> **DOCUMENT PASSAGE**:
>>
A new government has yet to form due to political squabbling in the aftermath of the March parliamentary elections, thus paralysing Ukraine's ability to act decisively.
The latest event in the row between the pro-Western governing coalition and the pro-Russian opposition occurred on Sunday when 225 US marines began leaving the Crimea at the end of their three-week mandate without having fulfilled their intended mission.
The soldiers arrived at the Staryy Krym in Ukraine on May 27 to begin upgrading living quarters and medical facilities in order to serve international troops from 12 countries scheduled to take part in Sea Breeze military exercises in mid-July, part of Ukraine's bilateral co-operation with the US. Sea Breeze exercises have been held in Ukraine since 1997.
However the marines, who were mostly engineers from the 4th Marine Aircraft Wing, were greeted by angry protests from locals that lasted for the duration of their stay.
The Crimean Peninsula, which extends into the Black Sea, is mostly populated by ethnic Russians sympathetic to Moscow rather than current President Viktor Yushchenko, who is openly pro-Western.
President Yushchenko, who came to power in the 2004 Orange revolution, has said he wants Ukraine to join NATO by 2008, a move many Ukrainians, particularly the Russian-speaking ones, are deeply opposed to. Moscow has also made clear that it strongly disapproves of NATO expansion to include Ukraine and Georgia, in the northern Caucasus.
<<
> **LISTED RECORDS**:
>>
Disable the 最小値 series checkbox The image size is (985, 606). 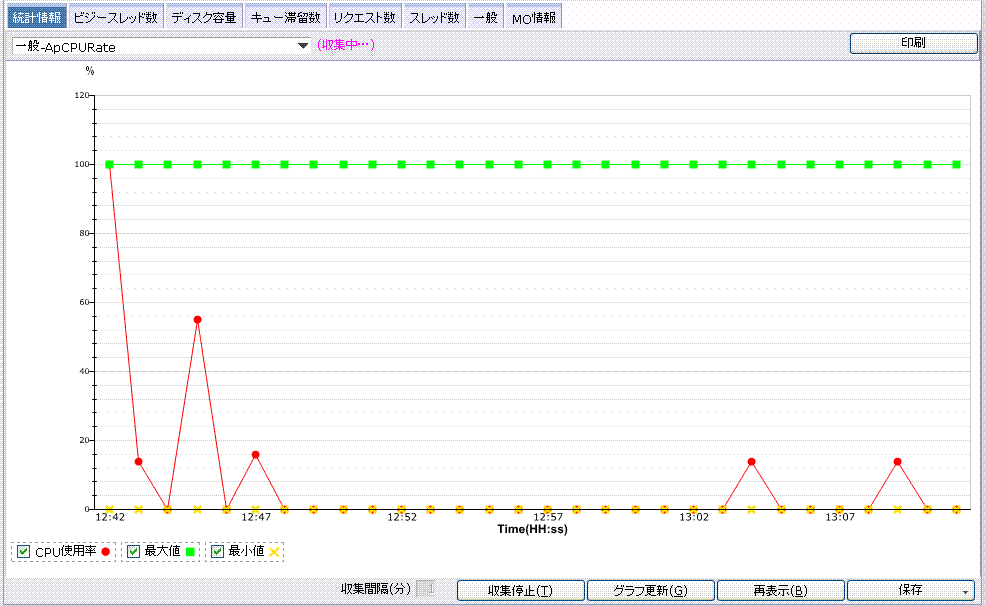point(217,552)
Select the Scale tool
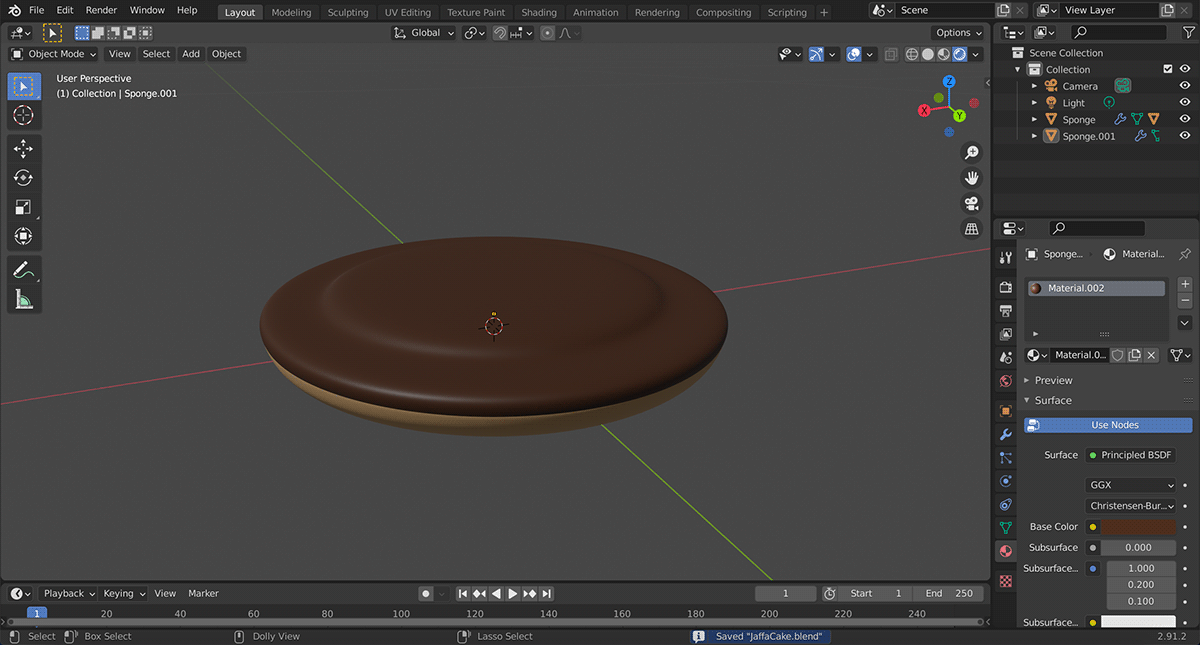 click(x=23, y=207)
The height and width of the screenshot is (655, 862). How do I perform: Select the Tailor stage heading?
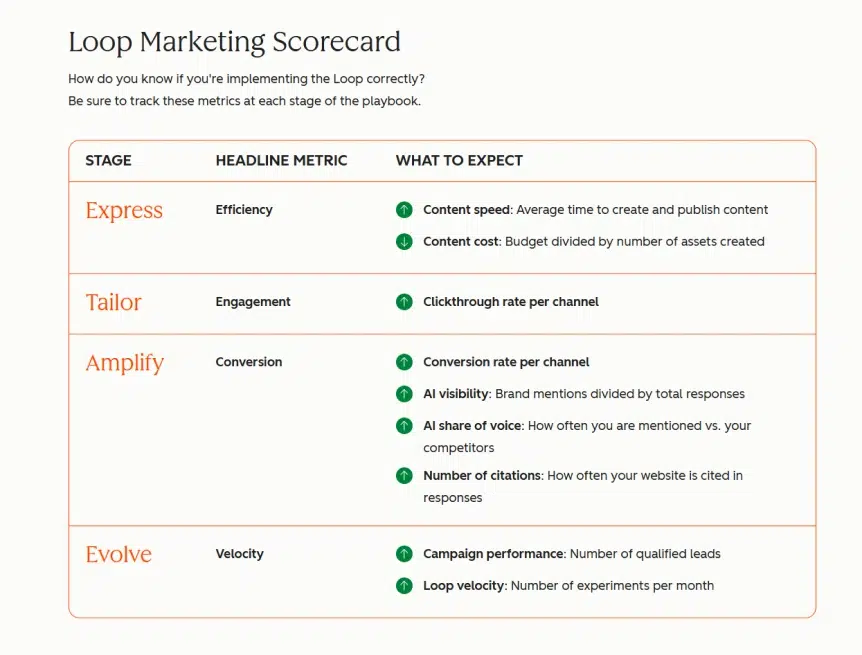(113, 302)
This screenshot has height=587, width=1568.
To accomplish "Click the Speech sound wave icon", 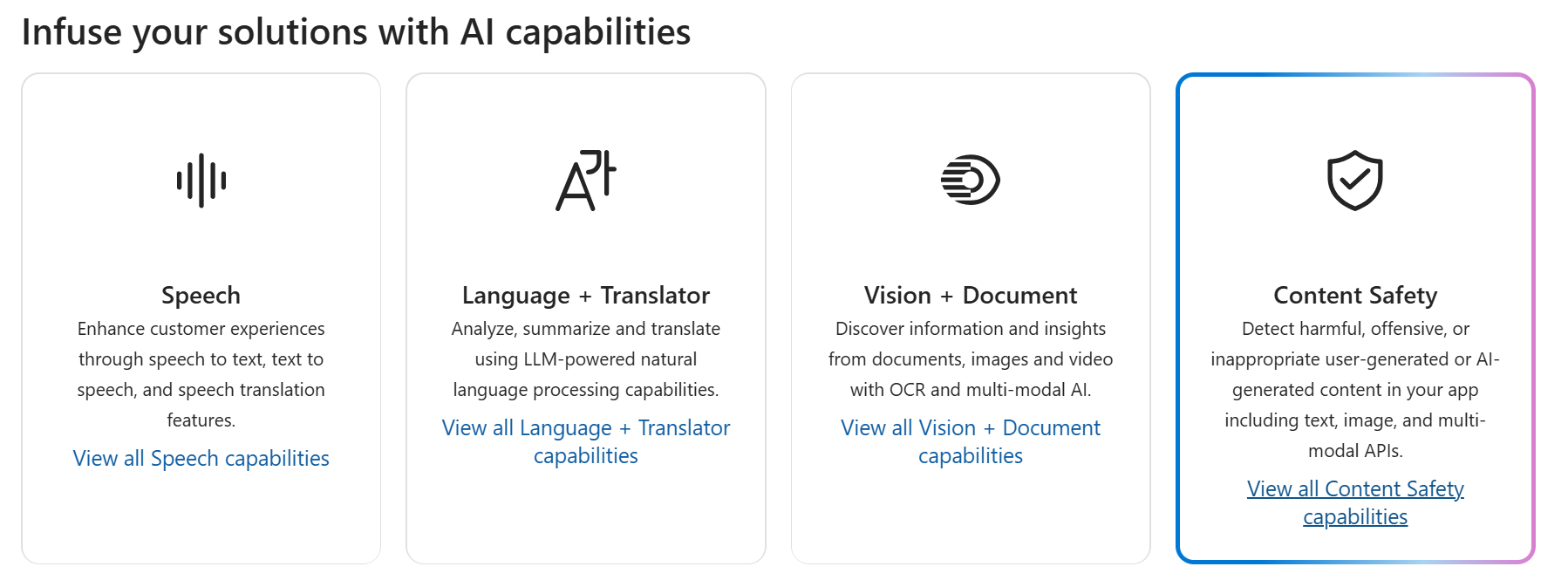I will coord(201,181).
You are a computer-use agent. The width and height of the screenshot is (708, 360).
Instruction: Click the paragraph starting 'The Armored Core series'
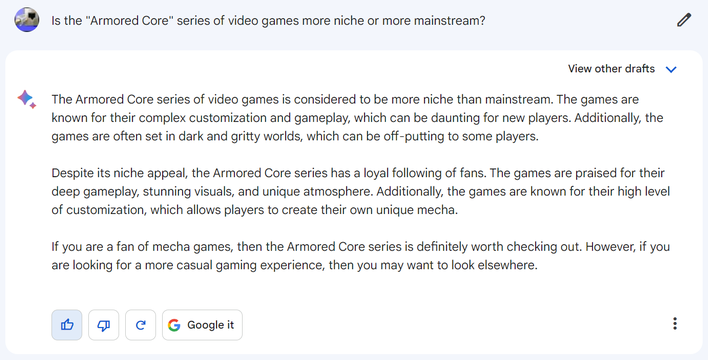click(357, 118)
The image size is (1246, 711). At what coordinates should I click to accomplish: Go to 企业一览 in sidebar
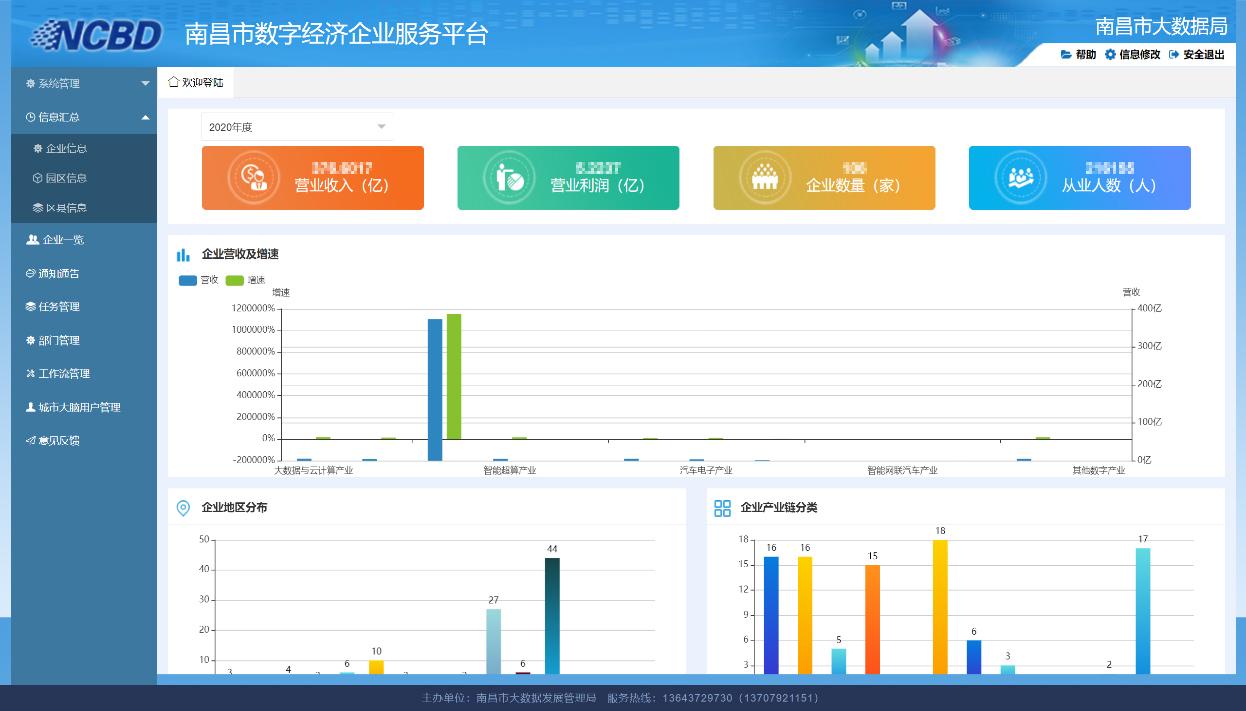(62, 240)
<<
> **TASK A**: Using the Crimea passage, decide whether each statement agrees with it. Answer yes or no for each, and quote the words that settle it. (i) The marines arrived at Staryy Krym on May 27. (ii) Sea Breeze exercises have been held in Ukraine since 2004. (iii) Most of the marines were engineers from the 4th Marine Aircraft Wing.
> **TASK B**: Repeat everything in the Crimea passage from "President Yushchenko, who" down to "the northern Caucasus.".
> **TASK C**: Name every year written as a four-digit number in the Crimea passage.
The data has no role in this exercise.

> **WRITTEN SOLUTION A**:
(i) Yes: "The soldiers arrived at the Staryy Krym in Ukraine on May 27"
(ii) No: "Sea Breeze exercises have been held in Ukraine since 1997."
(iii) Yes: "who were mostly engineers from the 4th Marine Aircraft Wing"

> **WRITTEN SOLUTION B**:
President Yushchenko, who came to power in the 2004 Orange revolution, has said he wants Ukraine to join NATO by 2008, a move many Ukrainians, particularly the Russian-speaking ones, are deeply opposed to. Moscow has also made clear that it strongly disapproves of NATO expansion to include Ukraine and Georgia, in the northern Caucasus.

> **WRITTEN SOLUTION C**: 1997, 2004, 2008